__Given exercise__
Write out the rows from the line with "Given: Open the" up to and including the line with "Where should I click to: Open the guest", keeping every character as it stands.

__Material to process__
++++++++++++++++++++

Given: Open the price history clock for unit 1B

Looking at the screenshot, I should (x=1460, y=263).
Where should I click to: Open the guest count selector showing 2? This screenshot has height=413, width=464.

++++++++++++++++++++

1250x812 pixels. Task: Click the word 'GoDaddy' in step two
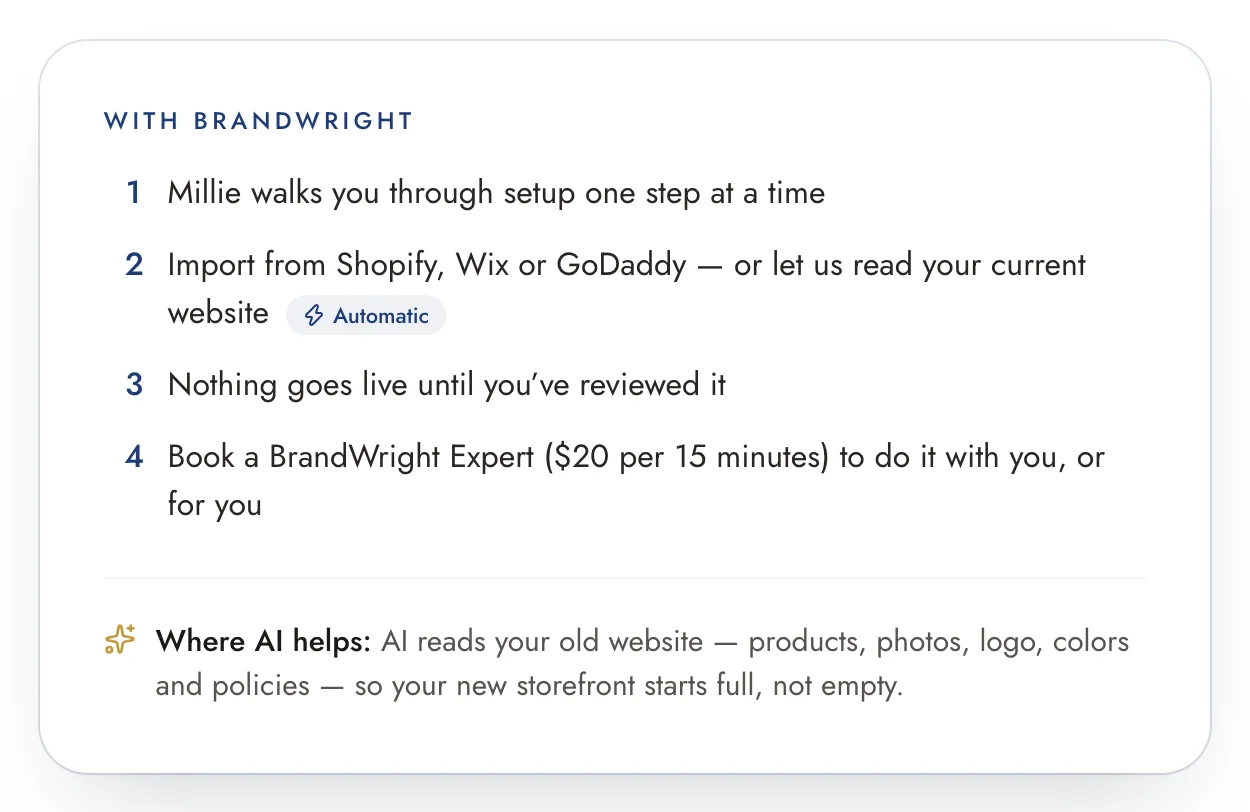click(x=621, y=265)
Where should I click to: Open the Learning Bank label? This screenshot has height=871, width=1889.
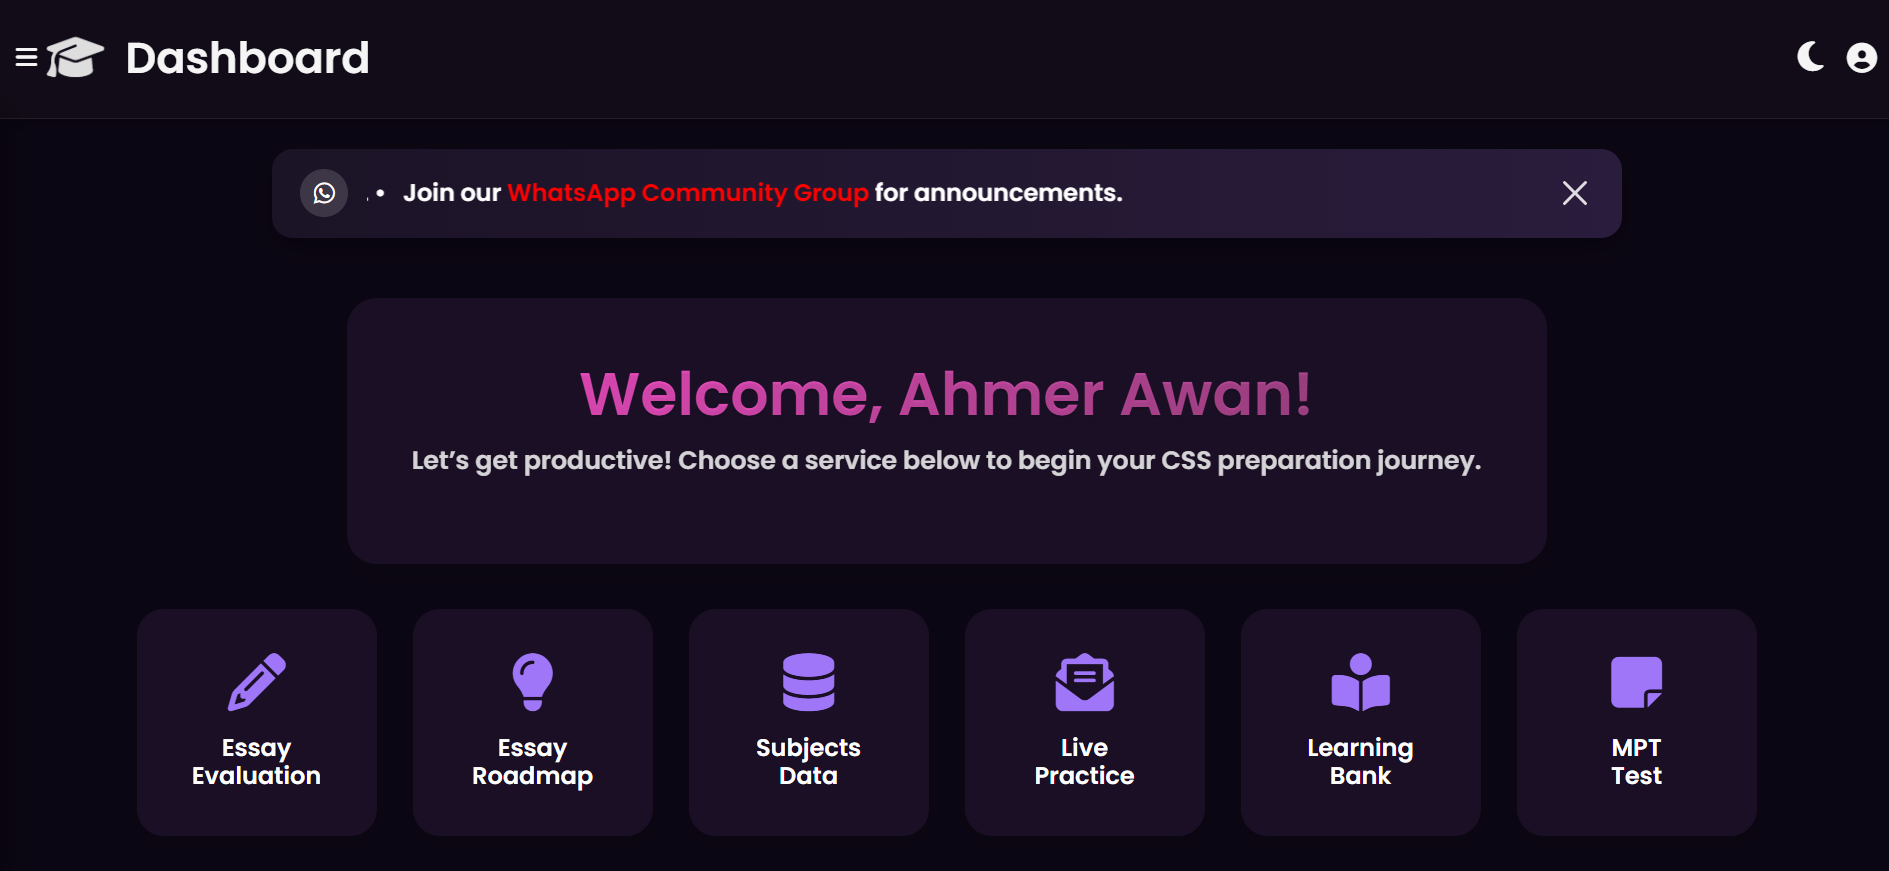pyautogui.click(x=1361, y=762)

++++++++++++++++++++

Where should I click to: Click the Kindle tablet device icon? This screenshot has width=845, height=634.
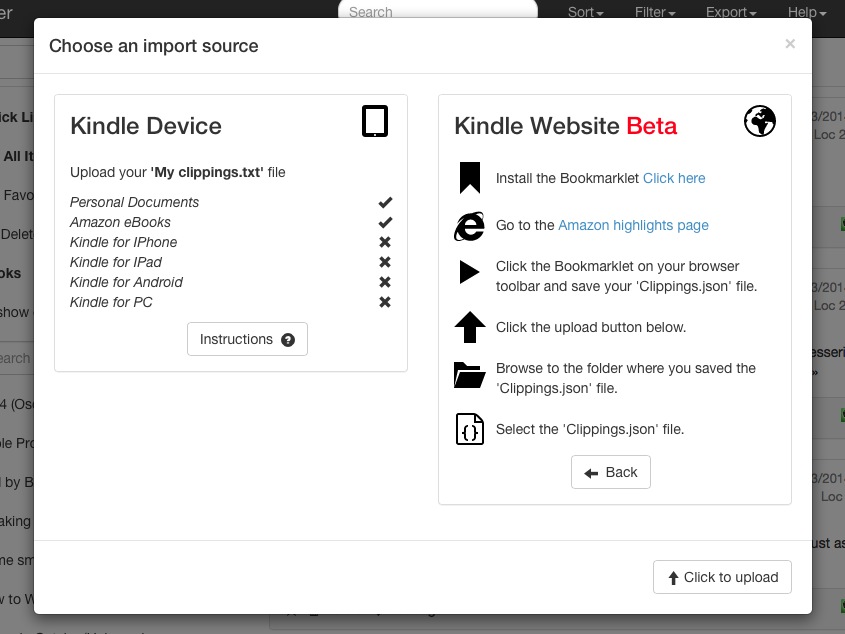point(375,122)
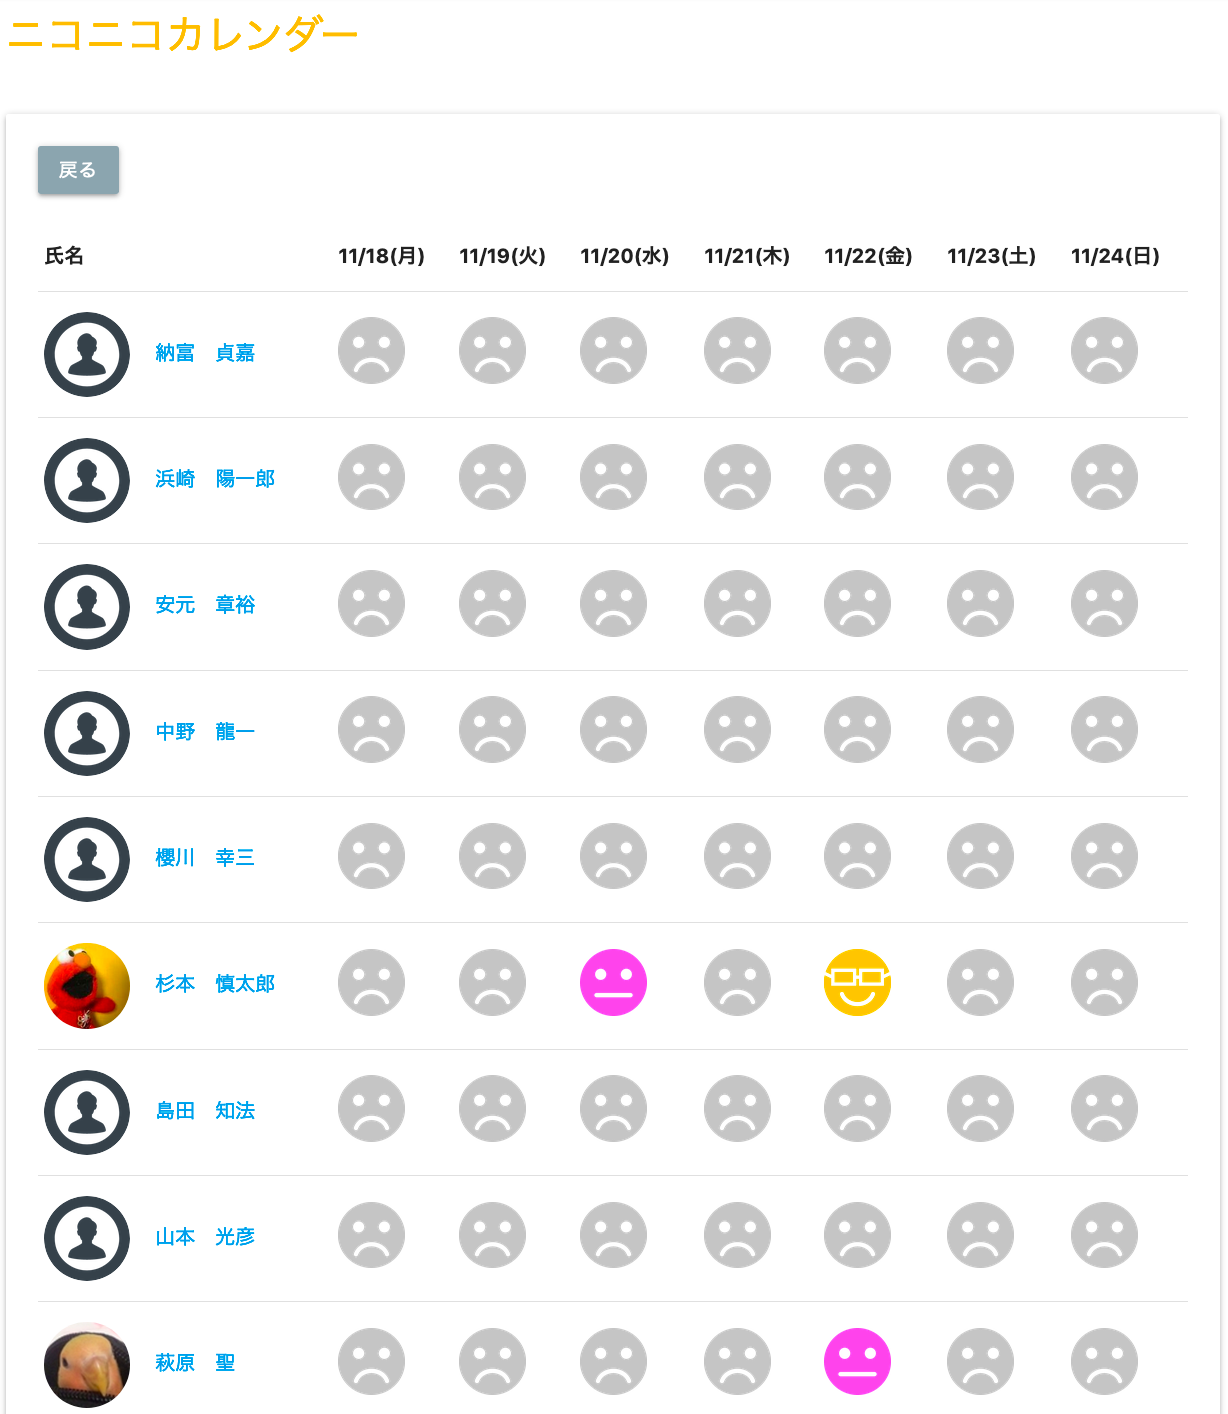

++++++++++++++++++++

__Response to this exercise__
Given: Open the price history clock for unit 1B

Looking at the screenshot, I should (x=1460, y=263).
Where should I click to: Open the guest count selector showing 2? This screenshot has height=413, width=464.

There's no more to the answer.